The basis for all Swedish forestry operations is to create long-lasting products from wood | Jonathan Nackstrand/AFP via Getty Images

The biomass also emits carbon dioxide when it’s burned to create heat and electricity. Either way, it’s the same carbon dioxide that leaves this biomass. It is, therefore, efficient and sustainable to use this biomass for energy, when it makes its way through our heating plants. 

Regarding this process, there have been concerns about forest biodiversity. But it’s important to note that these concerns aren’t applicable to dry residues from felling, such as branches, treetops and very small trees. To settle, insects and beetles want larger logs that can collect liquid and rot slowly. And the forestry industry has long taken this into account, leaving behind high stumps when felling, which are then allowed to slowly rot and become home to insects and fungi. 

There have also been concerns about the forest soil losing nutrients when branches and tops are removed. But nutrition isn’t in the branches — it’s in the needles, which dry and fall off before this biomass leaves the forest. 

So, when voting on RED III, we ask Parliament members to think of us in the EU’s Arctic region, and we ask that you completely remove the artificial division between primary and secondary biomass. 

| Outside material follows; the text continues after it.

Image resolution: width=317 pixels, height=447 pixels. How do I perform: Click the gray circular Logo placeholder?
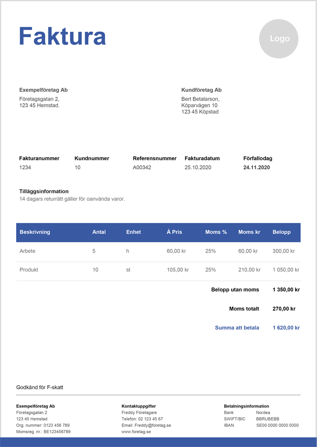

According to that division, only secondary biomass from side streams from industry — such as sawdust and bark — may be used for heat energy and be called sustainable.  

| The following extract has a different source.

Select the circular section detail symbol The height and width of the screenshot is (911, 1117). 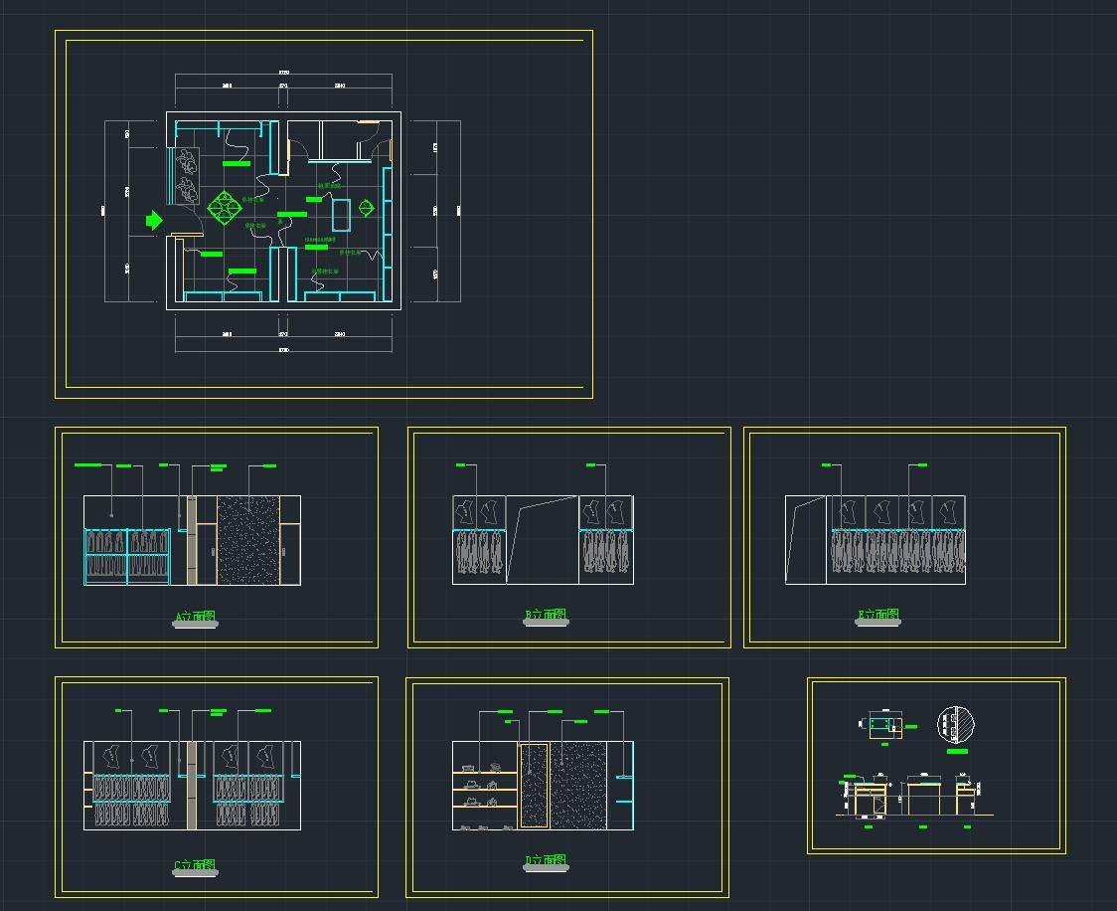tap(956, 725)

For us, the effects of this could be detrimental. The effect may be that no one dares invest in facilities for energy from wood chips and by-products from forests, as they’ll be labeled unsustainable. And it would increase the general energy shortage and fossil energy dependency we’re currently experiencing in the EU. 

Residual products from our forestry are, in our view, as sustainable as the forests they come from. Here in the Arctic region, we live with nature, and nature warms us — it’s not about oil and gas. 

We want legislation that works for us.